No. of Recommendations: 2
...Asset allocation...

There isn’t enough information about the rest of your situation to be able to comment on it. For a retired person having 60% in stocks seems on aggressive side which could be OK if that is what you wanted and the rest of your situation is strong financially.

I am lousy at market timing but with interest rates so low right now it seems like a good time to underweight bonds or at least use shorter duration bonds. Do not automatically equate bonds with safety. When inflation and interest rates increase bonds can be very dangerous.

... I will also have a smaller chunk of money which will remain in former employer stock....

Sometimes there are compelling tax reasons to keep the stock but if not then this should definitely not be more than 10% of your portfolio and less than 5% would be even better. If you decide to sell the company stock then you should know exactly what the tax consequences are before you sell it. Company stock is frequently the “exception to the rule” so don’t assume anything about it.

... am working with a fee based planner...

If the planner used the phrase “fee based” could be a red flag that you need to be careful. This is because “fee based” is not the same as “fee only”. You should get a written explanation of how the planner is compensated.

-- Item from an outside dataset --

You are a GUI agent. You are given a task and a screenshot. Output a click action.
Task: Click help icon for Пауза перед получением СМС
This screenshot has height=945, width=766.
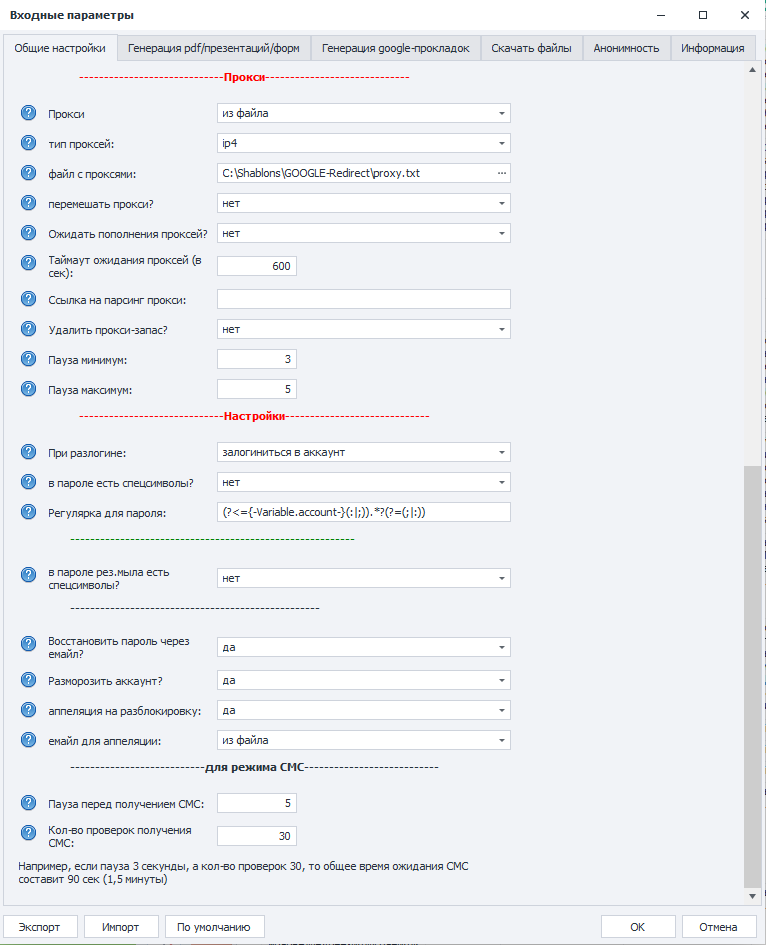click(x=28, y=803)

A “fee based” advisor may be accepting other compensation that you may or may not know about for putting your money in a less than ideal investment. When you ask the advisor about how they get paid, ask about “compensation”, not “commission”, there are lots of ways to give compensation other than commission. In the worst possible case they would charge you a fee and also get compensation from the mutual funds they use.

If you retire around the normal age then you can only spend around 4% of portfolio to not be taking an excessive risk of outliving your money. Since you are younger the percentage will be less. (Opinions on the details differ, Google “safe withdrawal rate” for more information.) This means if you are paying your advisor 1% each year then you are paying the advisor 25% of your income each year. That is pretty expensive especially if the mutual funds don't have the lowest expense ratios(and hidden expenses). You could easily end up paying more than 50% of your 4% income to them each year.

It would be good to use a “fee only” financial advisor that charges by the hour.